Kibice Górnika Zabrze musieli czekać do 34. kolejki, aż ich klub opuści strefę spadkową, do której spadli po 3. kolejce. Piłkarze Jana Żurka pokonali wrocławian 2:1. Gola, na wagę być może utrzymania w Ekstraklasie, zdobył już w doliczonym czasie gry Sebastian Steblecki.
Od pierwszej minuty obie drużyny prezentowały spokojny futbol – żadna nie potrafiła stworzyć choćby lekkiej przewagi. Obraz gry zmienił się po 17. minucie, kiedy to wynik spotkania otworzył Armin Cerimagić. Podopieczni Jana Żurka po strzelonej bramce chcieli od razu podwyższyć prowadzenie. Jednak strzał Gergela okazał minimalnie niecelny.
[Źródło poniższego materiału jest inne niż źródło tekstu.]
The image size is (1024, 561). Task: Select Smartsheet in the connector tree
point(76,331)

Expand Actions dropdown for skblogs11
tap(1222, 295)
Piłkarze dolnośląskiego zespołu oddali groźny strzał na bramkę Kasprzika w 36. minucie, a konkretnie uczynił to Pawelec. 32-letni golkiper dobrze wywiązał się ze swego obowiązku. W pierwszej połowie nie padła już żadna bramka, więc po 45 minutach gospodarze prowadzili 1:0.
Na początku drugiej części spotkania podopieczni Mariusza Rumaka ruszyli z ofensywą na bramkę zabrzan. Na strzał zza pola karnego zdecydował się Morioka, ale Japończyk minimalnie spudłował. Można stwierdzić, że obraz gry do końca spotkania się nie zmienił – Śląsk atakował, a Górnik postawił szczelną obronę. Goście próbowali i w końcu udało im się pokonać defensywę zabrzan. W 84. minucie Kamil Biliński uderzył nie do obrony i Kasprzik skapitulował. Kiedy wszystko wskazywało na to, że w Zabrzu dojdzie do podziału punktów do pola karnego wrocławian wbiegł Steblecki i pokonał Abramowicza.
Górnik Zabrze – Śląsk Wrocław 2:1 (1:0)
17′ Cerimagić, 90+2′ Steblecki – 84′ Biliński
Kartki: Żółte: Rafał Kurzawa 8′, Armin Cerimagić 43′, Kwiek 83′, Steblecki 90+3′
Górnik Zabrze: Kasprzik – Matuszek, Danch, Kopacz, Oss, Kallaste – Kurzawa (89′ Skrzypczak), Przybylski, Cerimagić, Gergel (76. Kwiek) – Jose Kante (67′ Steblecki)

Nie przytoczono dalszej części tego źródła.